** Start Extract to read **

Scraping script loop & array query

PHP programming forum. Ask questions or help people concerning PHP code. Don't understand a function? Need help implementing a class? Don't understand a class? Here is where to ask. Remember to do your homework!

Moderator: General Moderators

Post Reply
frilioth
Forum Newbie
Posts: 4
Joined: Fri Jun 08, 2007 11:49 am

Scraping script loop & array query

Post by frilioth »

Hi All

I need a little help with my Amazon price scraping script. I currently sell over 3000 items on amazon and need to keep up to date when prices go down. This script uses a mySQL database, goes to the relevant amazon page then scrapes the lowest price. I can then check the prices against my inventory to make sure i'm not to expensive. The problem is that it continually uses the price from the first url scraped and doesn't update. If anyone can help I'd be very grateful.

Code: Select all

<!DOCTYPE html PUBLIC "-//W3C//DTD XHTML 1.0 Transitional//EN"
    "http://www.w3.org/TR/xhtml1/DTD/xhtml1-transitional.dtd">
<html xmlns="http://www.w3.org/1999/xhtml">
  <head>
    <meta http-equiv="Content-Type" content="text/html; charset=iso-8859-1" />
    <title>
      Untitled Document
    </title>
  </head>
  <body>
    <?php
    // listing script

    // connect to the server
    mysql_connect( 'localhost','XXXXXXXXX','XXXXXXXXXX' )

** End Extract to read **

* [Task details]:
Return the passage of the PHP scraping post that starts at the words "I need a little" and ends after "be very grateful.", copied exactly. The lines that come next are separate material and have no connection to the PHP scraping post.

** Start Data segment **

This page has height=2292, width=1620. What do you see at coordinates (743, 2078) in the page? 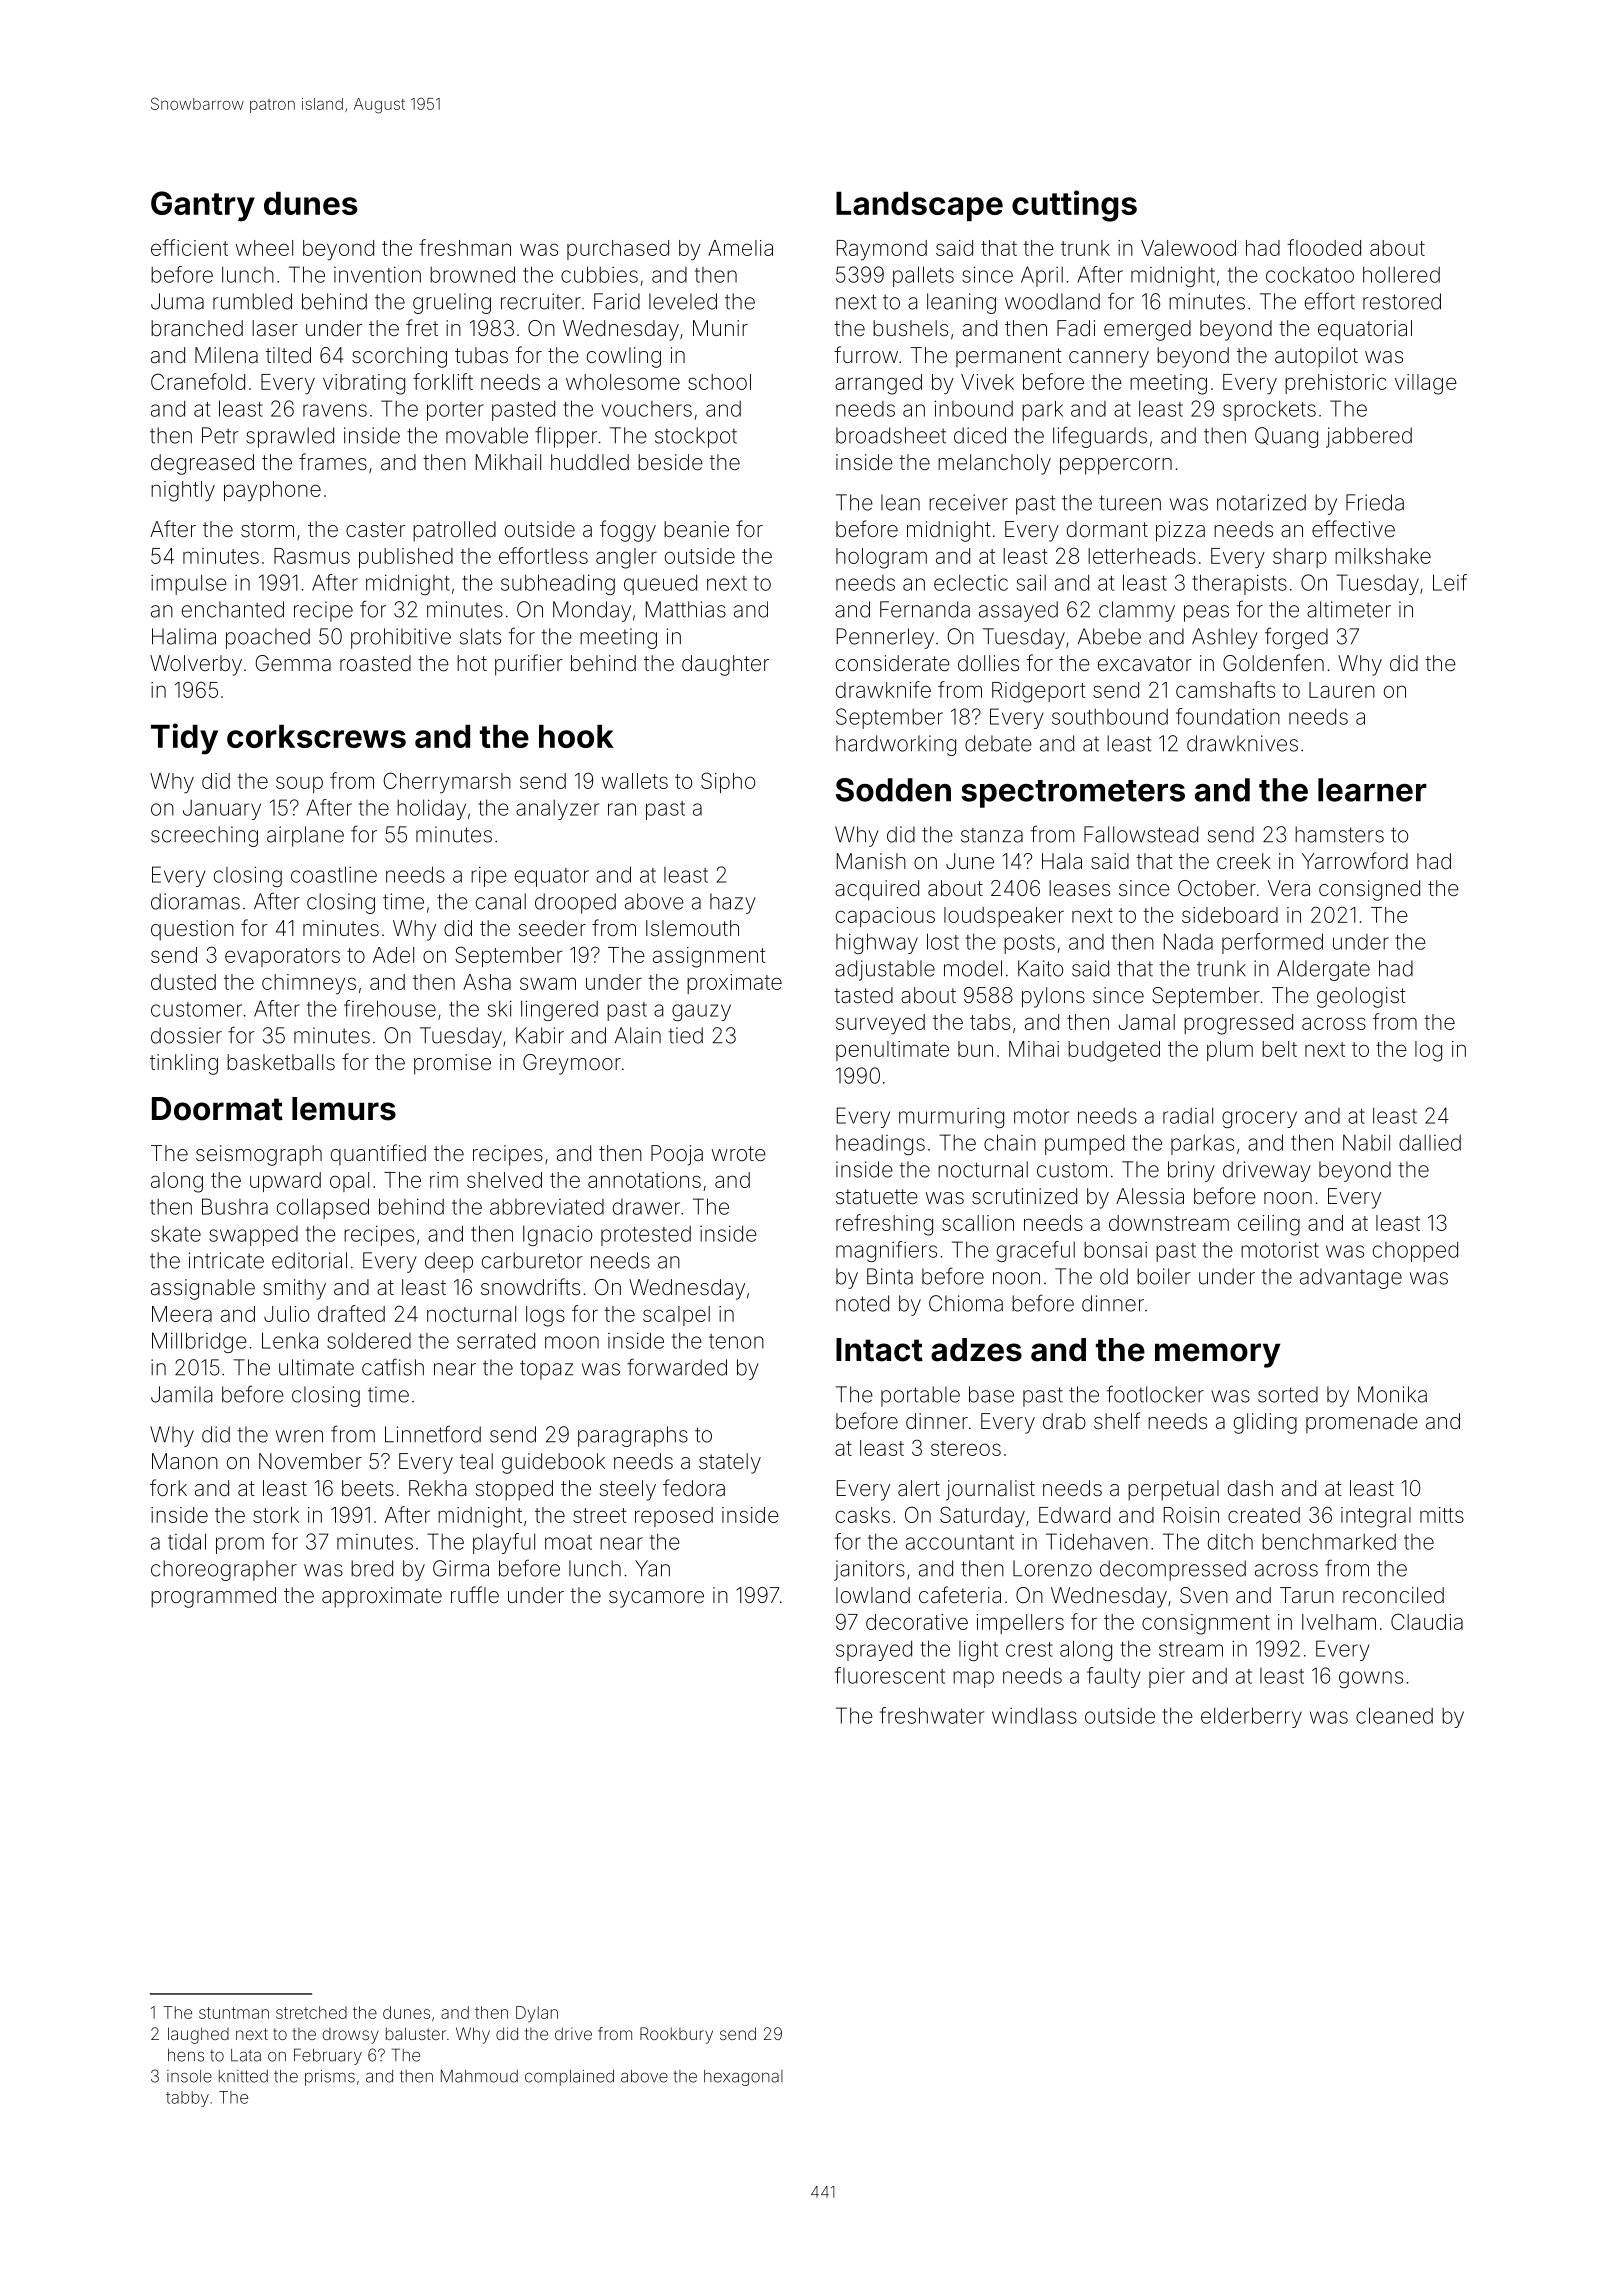
I see `hexagonal` at bounding box center [743, 2078].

** End Data segment **

* [Expected answer]:
I need a little help with my Amazon price scraping script. I currently sell over 3000 items on amazon and need to keep up to date when prices go down. This script uses a mySQL database, goes to the relevant amazon page then scrapes the lowest price. I can then check the prices against my inventory to make sure i'm not to expensive. The problem is that it continually uses the price from the first url scraped and doesn't update. If anyone can help I'd be very grateful.